Page completed his book in 2014, with certain revisions to take account of post-referendum developments. In the interim, the issue of university reform has brought into focus the SNP’s contempt for arm’s-length principles. The Scottish universities are alarmed at SNP plans to remodel their governance by introducing a new definition of academic freedom and politicising elections to university courts. The reforms are couched in the rhetoric of transparency and accountability, but opponents claim this is merely a smokescreen for the party’s desire to take tighter control of higher education. Although 78 per cent of respondents opposed the proposals at the consultation stage, the SNP is pressing ahead.
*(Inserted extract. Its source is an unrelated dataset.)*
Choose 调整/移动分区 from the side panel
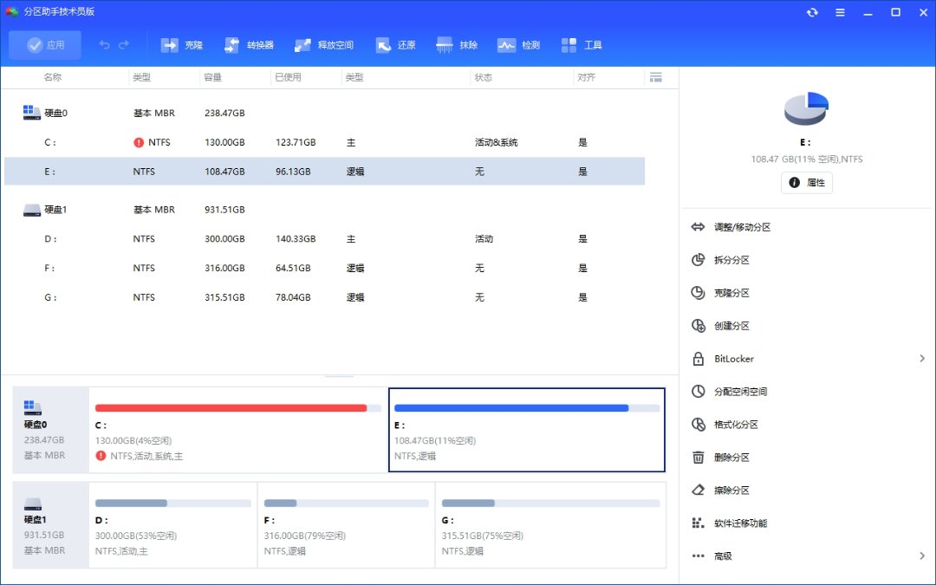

The SNP is also agitating to have power over abortion law devolved to the Scottish Parliament. The rationale is that Holyrood is responsible for health, so it seems anomalous to maintain abortion as a reserved matter for the UK Parliament. This move is causing alarm in certain quarters, with Scottish Women’s Aid and other pressure groups fearing the result might be more stringent abortion laws north of the border. Of course, this move to transfer powers over abortion to Scotland might be perfectly innocent, a product of the SNP’s desire to hoard powers, even if it doesn’t intend to use them. But the situation of Northern Ireland, with its restrictive abortion laws, is hardly reassuring.
The UK’s constitutional future remains uncertain. Will the SNP campaign for a second independence referendum? Will the UK evolve into a federation of its constituent nations? How would an England which contains 85 per cent of the UK population fit into these federal arrangements? What will happen if the votes of Scotland and England diverge in the EU referendum? What will be the fates of Northern Ireland and Wales should Scotland break away from the United Kingdom? The media focus – understandably enough – is on the relationships of England, Scotland, Wales, Northern Ireland with the UK, and the way in which the European question impinges on the home nations. But it’s important not to lose sight of internal tensions within Scotland – or Wales or Northern Ireland, for that matter. The distinctions between party and state, and between the state and the institutions of civil society, are easily overlooked when existential questions – the very existence of the UK, the independence of Scotland – are at stake. But the assumption in recent years that the interests of the SNP are – by definition – identical to those of the Scottish nation as a whole induces a queasy feeling.